Bart Trotman, the funkiest DJ/sound maker this side of a Mad Max meets Buckaroo Bonzai dance party (look it up, kids), has dropped his latest Workday/Schoolnight effort entitled, Plastic Ocean (available free here for a limited time).
Invisible’s beat maker gives some details behind the project:
A year and a half ago Workday/Schoolnight stopped being just a recording project when I took it to various venues, houses and apartments around NC. This meant writing songs and organizing sounds based on the equipment I would have with me. All my other Workday/Schoolnight albums were very much a product of the recording process. This new album, “Plastic Ocean”, is a combination of songs written for performance as well as experiments utilizing home recording technology. However, the overall idea here was to record an album that would preserve the themes and songs of the live shows of the past year.

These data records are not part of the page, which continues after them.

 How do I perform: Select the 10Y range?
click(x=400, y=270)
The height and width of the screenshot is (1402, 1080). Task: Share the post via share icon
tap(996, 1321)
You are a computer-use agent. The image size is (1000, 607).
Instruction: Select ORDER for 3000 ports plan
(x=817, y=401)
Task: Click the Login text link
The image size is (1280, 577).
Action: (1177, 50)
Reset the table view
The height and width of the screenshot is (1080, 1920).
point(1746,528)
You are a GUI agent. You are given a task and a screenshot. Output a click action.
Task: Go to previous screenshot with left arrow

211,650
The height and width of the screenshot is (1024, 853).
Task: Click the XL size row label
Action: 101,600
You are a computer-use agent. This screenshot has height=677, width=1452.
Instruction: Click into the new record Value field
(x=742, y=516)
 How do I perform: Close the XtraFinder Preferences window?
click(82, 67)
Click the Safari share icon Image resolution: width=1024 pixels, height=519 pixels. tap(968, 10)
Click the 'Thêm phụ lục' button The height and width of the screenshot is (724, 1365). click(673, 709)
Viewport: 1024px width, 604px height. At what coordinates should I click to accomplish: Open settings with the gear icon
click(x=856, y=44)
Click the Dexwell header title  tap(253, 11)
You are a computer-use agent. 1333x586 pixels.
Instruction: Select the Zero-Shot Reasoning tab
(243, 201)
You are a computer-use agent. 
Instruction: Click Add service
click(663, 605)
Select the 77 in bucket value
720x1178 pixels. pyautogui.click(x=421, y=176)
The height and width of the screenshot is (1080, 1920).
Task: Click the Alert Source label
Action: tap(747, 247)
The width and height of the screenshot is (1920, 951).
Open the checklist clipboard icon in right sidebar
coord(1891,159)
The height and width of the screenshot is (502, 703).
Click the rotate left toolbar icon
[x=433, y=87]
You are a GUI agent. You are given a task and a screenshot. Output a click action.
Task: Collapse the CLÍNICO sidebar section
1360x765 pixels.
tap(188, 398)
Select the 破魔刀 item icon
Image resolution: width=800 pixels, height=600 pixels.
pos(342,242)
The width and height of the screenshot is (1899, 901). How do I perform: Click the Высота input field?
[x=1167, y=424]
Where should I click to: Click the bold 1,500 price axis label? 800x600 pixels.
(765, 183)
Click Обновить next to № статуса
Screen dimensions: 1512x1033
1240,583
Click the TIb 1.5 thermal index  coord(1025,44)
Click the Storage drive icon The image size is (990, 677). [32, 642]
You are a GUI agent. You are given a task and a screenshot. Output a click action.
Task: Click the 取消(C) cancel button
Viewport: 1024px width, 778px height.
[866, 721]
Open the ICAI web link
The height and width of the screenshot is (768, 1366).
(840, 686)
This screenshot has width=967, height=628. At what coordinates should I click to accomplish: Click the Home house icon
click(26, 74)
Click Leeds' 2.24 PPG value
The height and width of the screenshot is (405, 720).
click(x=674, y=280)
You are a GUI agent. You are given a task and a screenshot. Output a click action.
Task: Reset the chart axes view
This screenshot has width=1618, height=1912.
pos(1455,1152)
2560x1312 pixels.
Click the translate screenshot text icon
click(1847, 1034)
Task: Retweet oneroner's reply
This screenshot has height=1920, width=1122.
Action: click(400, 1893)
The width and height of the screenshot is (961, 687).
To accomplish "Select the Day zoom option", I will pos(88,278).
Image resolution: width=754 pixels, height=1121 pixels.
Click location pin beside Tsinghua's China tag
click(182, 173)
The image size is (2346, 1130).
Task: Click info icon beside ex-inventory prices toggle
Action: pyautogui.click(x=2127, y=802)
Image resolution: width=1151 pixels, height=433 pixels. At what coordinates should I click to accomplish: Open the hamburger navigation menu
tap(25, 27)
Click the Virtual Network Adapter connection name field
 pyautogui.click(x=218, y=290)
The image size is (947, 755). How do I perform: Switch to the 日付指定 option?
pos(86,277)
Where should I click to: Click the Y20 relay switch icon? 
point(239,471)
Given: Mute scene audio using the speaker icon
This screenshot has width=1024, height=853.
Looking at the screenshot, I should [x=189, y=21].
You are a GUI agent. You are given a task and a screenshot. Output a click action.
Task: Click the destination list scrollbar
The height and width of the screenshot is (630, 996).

Using roughly 6 different consumer keyboards from the 1980s (casios, yamahas, kawais), a hammond rhythm machine, a bank of drum samples, and dozens of cassette tapes bought from thrift stores (as well as some other stuff), “Plastic Ocean” flows between experimental found sounds and synth-punk songs. Clocking in at over 70 minutes, “Plastic Ocean” keeps the listener tuned in by often times speaking directly to him or her. So, this may not be the best album to listen to while multitasking. The themes of alienation, working, pessimism about the state of the world, and general good ole antiestablishmentarianism found in the sung lyrics are put in an unsettling light when juxtaposed with self-help tapes, self-hypnotic tapes, daily affirmations, and vocabulary lessons

I’m listening as I write this post. Bart wasn’t kidding. I gotta sign off and take it in sans blogging.
Check it out.
UPDATE: Track 17, Affirmations, is killing me.